Interview
Thomas S. Harrington : « Un nouvel
avenir ne sort jamais d’un air raréfié »
Mohsen Abdelmoumen
Dr. Thomas
S. Harrington. DR.
Dimanche 3 mai 2015
English version here:https://mohsenabdelmoumen.wordpress.com/2015/05/02/thomas-s-harrington-no-new-future-ever-comes-out-of-thin-air/
Dans des sociétés sous la
domination totale de l’ultralibéralisme
et des banques comme Goldman Sachs et
autres, peut-on encore parler de
démocratie et de justice sociale ?
Bien que je ne puisse pas dire que
c’est impossible, c’est certainement
très, très difficile de le faire dans le
contexte présent.
La défaite américaine au Vietnam,
suivie peu après par le Watergate, a
vraiment effrayé les élites américaines.
Elles ont réalisé que si l’attente d’une
véritable démocratie – enracinée dans
l’idée simple que le gouvernement
devrait être responsable devant les
citoyens – devait continuer à croître
dans la majorité de la population du
pays, comme elle l’a fait dans les
années 60 et au début des années 70,
leur capacité à poursuivre le projet de
dominer l’économie et les ressources de
la planète dans le monde serait
fortement diminuée.

Consignes de l'exercice:
(a) Recopiez le passage de l'entretien avec Thomas S. Harrington qui commence aux mots « Dimanche 3 mai » et s'arrête après « justice sociale ? ».
(b) Reprenez l'entretien avec Thomas S. Harrington là où il s'interrompt et poursuivez-en le texte.
Les données ne sont pas nécessaires pour cet exercice.

Données fournies:
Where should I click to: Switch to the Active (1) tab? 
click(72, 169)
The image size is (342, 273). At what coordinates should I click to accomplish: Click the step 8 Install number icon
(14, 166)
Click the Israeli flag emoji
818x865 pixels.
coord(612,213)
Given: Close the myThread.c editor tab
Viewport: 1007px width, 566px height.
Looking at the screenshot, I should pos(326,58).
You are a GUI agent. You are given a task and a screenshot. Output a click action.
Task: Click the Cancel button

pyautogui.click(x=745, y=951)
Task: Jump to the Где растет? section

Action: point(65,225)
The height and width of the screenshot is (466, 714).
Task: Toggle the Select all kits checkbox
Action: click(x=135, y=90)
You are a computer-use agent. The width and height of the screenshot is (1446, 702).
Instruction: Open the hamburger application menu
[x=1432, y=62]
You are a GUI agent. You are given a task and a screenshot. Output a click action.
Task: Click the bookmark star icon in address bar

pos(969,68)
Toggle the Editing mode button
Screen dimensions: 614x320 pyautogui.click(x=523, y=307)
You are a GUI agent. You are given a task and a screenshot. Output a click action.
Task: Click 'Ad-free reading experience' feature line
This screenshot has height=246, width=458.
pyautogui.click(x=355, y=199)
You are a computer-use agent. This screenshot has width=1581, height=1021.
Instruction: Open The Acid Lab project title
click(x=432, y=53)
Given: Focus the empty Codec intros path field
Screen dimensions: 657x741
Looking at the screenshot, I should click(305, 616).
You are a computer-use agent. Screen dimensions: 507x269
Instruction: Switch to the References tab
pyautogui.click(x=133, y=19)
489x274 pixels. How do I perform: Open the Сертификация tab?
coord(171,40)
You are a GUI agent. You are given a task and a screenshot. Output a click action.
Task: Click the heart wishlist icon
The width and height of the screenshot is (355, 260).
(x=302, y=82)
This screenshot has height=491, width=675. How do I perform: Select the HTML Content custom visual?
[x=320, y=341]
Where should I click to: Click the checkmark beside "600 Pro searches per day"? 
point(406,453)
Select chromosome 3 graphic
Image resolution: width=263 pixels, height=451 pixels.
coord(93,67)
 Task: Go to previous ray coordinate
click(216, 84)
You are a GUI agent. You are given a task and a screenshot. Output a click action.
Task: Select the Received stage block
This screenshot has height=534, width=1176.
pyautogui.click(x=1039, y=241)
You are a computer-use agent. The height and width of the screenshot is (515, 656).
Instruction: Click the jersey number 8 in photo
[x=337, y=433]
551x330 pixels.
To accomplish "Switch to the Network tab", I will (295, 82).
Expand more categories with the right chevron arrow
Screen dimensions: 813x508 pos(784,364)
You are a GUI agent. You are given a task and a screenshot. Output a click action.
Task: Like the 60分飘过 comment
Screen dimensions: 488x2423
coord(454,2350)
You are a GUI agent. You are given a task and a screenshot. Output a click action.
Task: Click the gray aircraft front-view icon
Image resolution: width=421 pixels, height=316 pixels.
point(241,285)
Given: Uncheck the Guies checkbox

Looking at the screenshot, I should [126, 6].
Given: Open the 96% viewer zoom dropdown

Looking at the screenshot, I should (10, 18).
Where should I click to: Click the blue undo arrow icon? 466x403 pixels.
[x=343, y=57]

Réponses attendues:
(a)
Dimanche 3 mai 2015
English version here:https://mohsenabdelmoumen.wordpress.com/2015/05/02/thomas-s-harrington-no-new-future-ever-comes-out-of-thin-air/
Dans des sociétés sous la
domination totale de l’ultralibéralisme
et des banques comme Goldman Sachs et
autres, peut-on encore parler de
démocratie et de justice sociale ?

(b)
Elles se donc regroupées, centrant
leurs efforts sur le contrôle de la
perception de la réalité qu’ont les
citoyens américains, s’assurant qu’elles
ne reviendraient jamais au
« face-à-face », comme elles l’avaient
connu dans le cas du Vietnam, devant les
résultats de leur gouvernement brutal et
leurs attaques constantes contre ceux
dans le monde qui n’avait rien fait de
plus que de défier ce que les
États-Unis, ou ce que les Etats-Unis et
Israël, définissent unilatéralement
comme leurs « intérêts vitaux ».
Une lecture du soi-disant Mémorandum
Powell, écrit par l’avocat d’entreprise
et futur juge de la Cour suprême des
États-Unis, Lewis Powell, en 1971, offre
un merveilleux aperçu des efforts
concertés de l’élite, finalement très
réussis, pour contrôler les paramètres
de la « pensée pensable » – pour
utiliser la merveilleuse phrase de
Chomsky – dans la vie publique
américaine.
Les attaques américaines sur Grenade
(1983), Panama (1989) et en Irak (1991)
ont été conçues, plus que toute autre
chose, pour tester les techniques de
contrôle des médias nouvellement
développées de l’armée américaine,
méthodes élaborées pour aseptiser la
guerre et de cette façon, réhabituer la
population américaine à la « beauté » et
à « l’honneur » de détruire les
cultures, les ressources et/ou les
places géostratégiques de ceux qui
n’acceptent pas les plans que nous avons
préparés pour eux.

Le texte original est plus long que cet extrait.